Insomma – disse lui – ci sono cose che vanno dette chiaramente. Non con allusioni e sotterfugi. E allora oggi una volta per tutte mia Cara, usciamo e andiamo a comprare queste tende – guarda proprio stamattina ò vista la pubblicità di un negozio che invita a comprare delle tende nuove con l’opportunità che la metà della stoffa la offrono loro. E certo ché non facevano prima a farcele pagare la metà. Senti vedi che già incominci, andiamo e vediamo, nessuno ci obbliga.

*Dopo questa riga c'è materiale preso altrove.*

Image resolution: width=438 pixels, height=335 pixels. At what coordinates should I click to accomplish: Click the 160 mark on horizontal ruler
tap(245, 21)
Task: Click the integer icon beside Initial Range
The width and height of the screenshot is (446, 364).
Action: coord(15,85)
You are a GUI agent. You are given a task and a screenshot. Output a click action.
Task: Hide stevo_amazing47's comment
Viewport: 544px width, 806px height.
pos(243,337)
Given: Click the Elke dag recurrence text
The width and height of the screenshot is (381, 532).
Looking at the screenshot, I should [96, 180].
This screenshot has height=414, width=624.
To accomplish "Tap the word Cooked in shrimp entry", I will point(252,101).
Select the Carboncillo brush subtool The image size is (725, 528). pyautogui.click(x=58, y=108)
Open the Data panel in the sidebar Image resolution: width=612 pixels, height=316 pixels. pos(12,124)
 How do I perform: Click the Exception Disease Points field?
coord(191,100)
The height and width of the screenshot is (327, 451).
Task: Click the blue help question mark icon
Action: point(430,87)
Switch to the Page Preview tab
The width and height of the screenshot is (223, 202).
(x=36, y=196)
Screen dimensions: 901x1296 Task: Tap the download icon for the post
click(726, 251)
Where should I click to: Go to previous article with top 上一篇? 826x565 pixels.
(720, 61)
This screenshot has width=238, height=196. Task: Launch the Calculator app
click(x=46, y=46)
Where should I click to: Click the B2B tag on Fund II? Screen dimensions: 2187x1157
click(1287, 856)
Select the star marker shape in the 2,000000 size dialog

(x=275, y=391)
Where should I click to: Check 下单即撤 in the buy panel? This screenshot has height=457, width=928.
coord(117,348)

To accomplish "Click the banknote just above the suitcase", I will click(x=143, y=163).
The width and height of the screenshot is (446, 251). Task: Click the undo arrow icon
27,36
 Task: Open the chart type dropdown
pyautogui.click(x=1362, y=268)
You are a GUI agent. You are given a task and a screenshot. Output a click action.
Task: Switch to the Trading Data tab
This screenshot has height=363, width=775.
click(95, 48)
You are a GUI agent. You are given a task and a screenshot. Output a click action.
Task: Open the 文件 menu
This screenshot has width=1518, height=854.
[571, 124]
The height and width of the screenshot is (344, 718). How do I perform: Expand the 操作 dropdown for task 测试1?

Ora l’inevitabile incontro con le nuove tende non può che dare adito a una nuova discussione ovviamente sull’opportunità di una tinta invece di un’altra e sopra a ogni cosa sul colore; discussione che si è protratta per almeno trequarti d’ora, fino al fatidico momento della decisione di quale tenda acquistare, di pagare e portarsele a casa. Se non per un improvviso intendimento di lui, proprio lui incomincia a dire quando sta per pagare le tende, alla venditrice, che le aveva detto quando fosse bello il pensiero che aveva avuto di comprare quelle alla signora che le aveva così gradite e scelte: “Senta, facciamo una cosa, invece di cambiare le tende né compriamo una da mettere in un’altra finestra.” E rivolto alle due donne dice: E allora facciamo così, mia moglie si prende l’altra metà della tenda in due parti che abbiamo comprato, per l’appunto metà della stoffa intesa per gratis e, quest’altra metà, gentile signora rivolto alla venditrice, la regalo a lei in modo gratuito come quella che ò donato a mia moglie. La moglie lo guarda stupita ed esclama: Non è possibile come fai? E lui con la massima calma risponde, ma certo non vedi che è la cosa più utile e migliore da fare. Detto ciò salutò la rivenditrice prese la moglie sotto braccio e insieme uscirono dal negozio. La moglie lo guarda ancora e gli chiede ma come ài fatto? Lo so, lo so, non è sempre facile fare la cosa giusta, però di la verità sei felice della sorpresa che ti ò fatto.